Fun facts and story by
Christina P. Kantzavelos, www.buenqamino.com
Estimated to have taken root around 200 AD, a Giant Sequoia (Sequoiadendron Giganteum) named the Grizzly Giant is both the tallest and oldest tree in Yosemite National Park, standing at a solid 209 feet (try getting a vertical panorama of that!). If that’s not impressive, its bark thickness alone is 2 feet, and its base circumference is 92 feet. Yeah, we are betting this gentle giant has a story or two to tell. Here are some interesting must-know facts about this wonder, before you get to meet in person at the re-opening of the Mariposa Grove this June!
- It is rated the 25th largest tree in the world!
At a volume of 34,005 cubic feet, and an estimated 2 million pounds in weight, you may feel like a tiny pine cone in comparison. And unlike us humans, sequoias grow larger with age. Expect the generations ahead of us to be even in more awe.

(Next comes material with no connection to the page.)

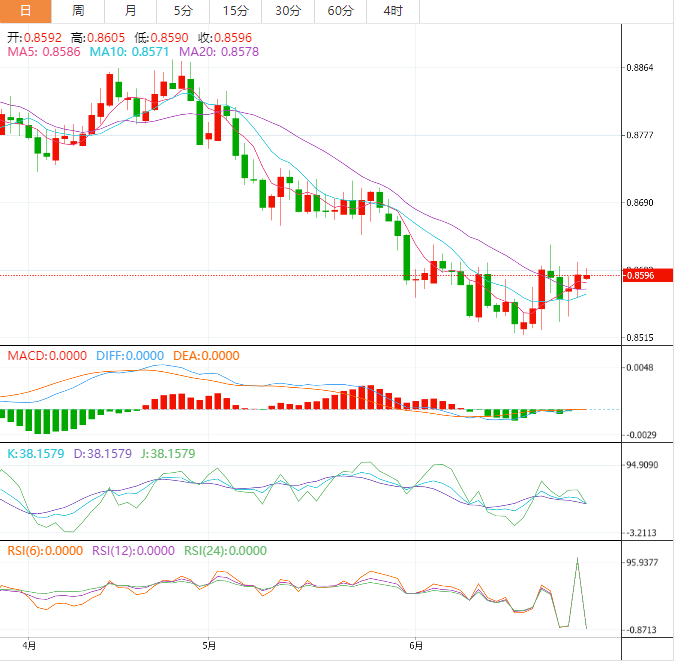Select the 周 (weekly) timeframe tab
Screen dimensions: 674x665
78,11
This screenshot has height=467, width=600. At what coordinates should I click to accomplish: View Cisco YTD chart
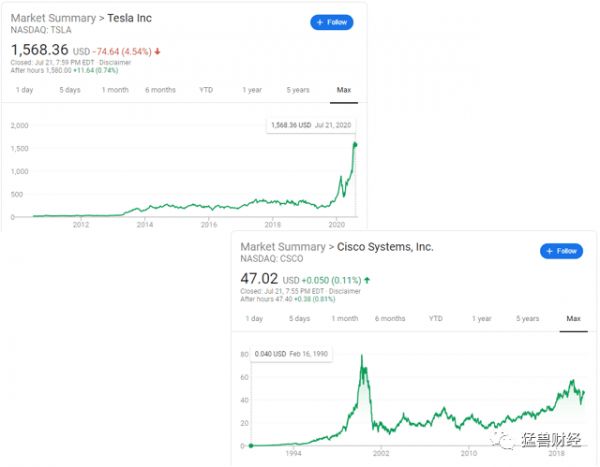pos(436,319)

- It’s all about that Base
There is a snag at the top, informing us that it was once taller. What can cause snags? Well, the tree was likely hit by lightning more than a few times, and damaged by lightning fires. The trunk bears some noticeable scars from these occasions. With 90 feet of diameter at its base, and extensive root bearing, you don’t need to worry about this giant, who is grounded and stable enough to withstand all four seasons.
- It was first visited by non-natives in 1857
The Mariposa Grove area was first visited by non-natives Milton Mann and Galen Clark in 1857. It was named after the county it’s located in, Mariposa. Pretty original, right?. Along with the Washington Tree, the Grizzly Giant ranks amongst some of the largest sequoia trees in the world.

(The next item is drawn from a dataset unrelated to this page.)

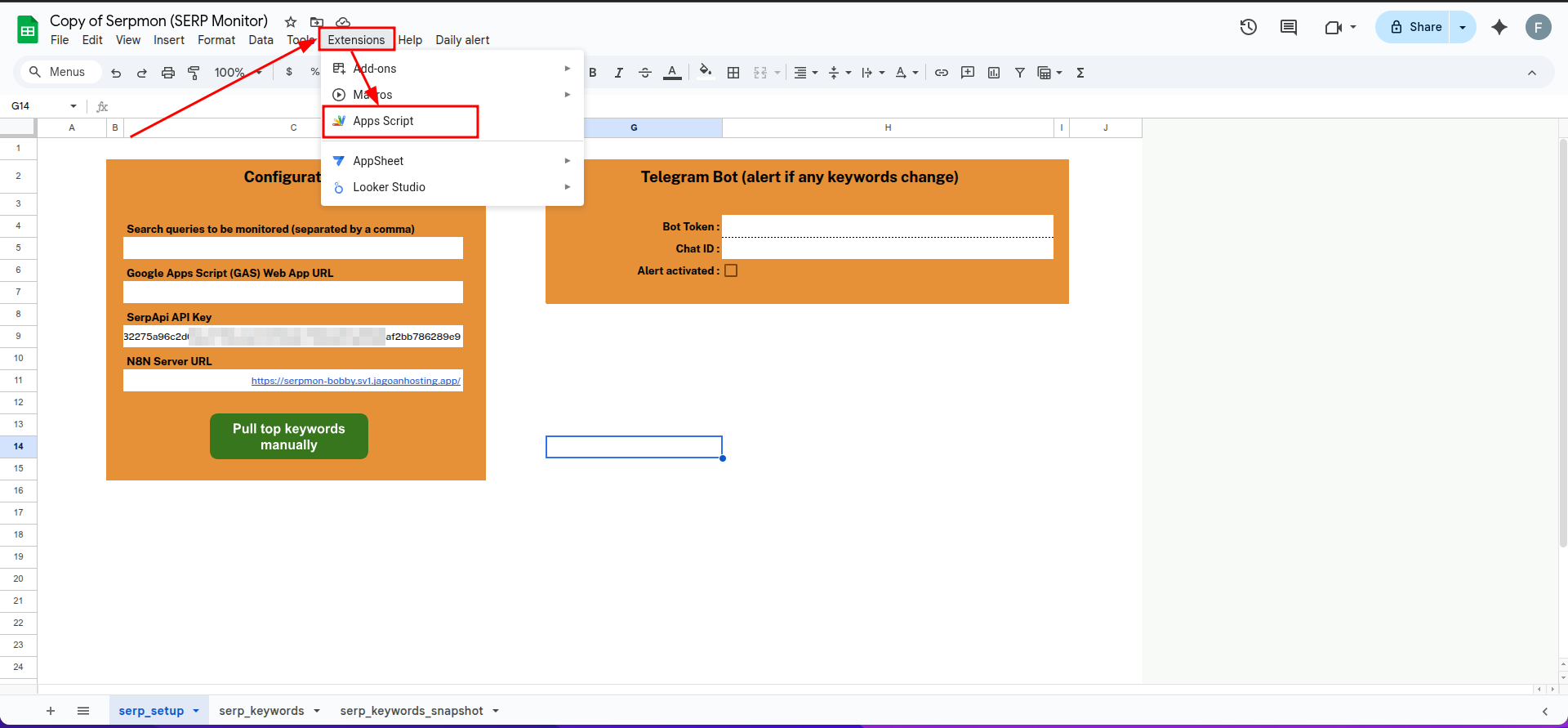Click the print icon in toolbar
The height and width of the screenshot is (728, 1568).
tap(168, 73)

- He’s the coolest kid in the Grove
The Grizzly Giant Trail has been one of the most popular trails in Mariposa Grove, because who doesn’t want to come upon this amazing tree in person and tilt your head way back? You will be able to checkout some other noteworthy trees on this same tree, such as The Bachelor and Three Graces. The Mariposa Grove re-opened on June 15, 2018, after three years and more than $30 million in restoration.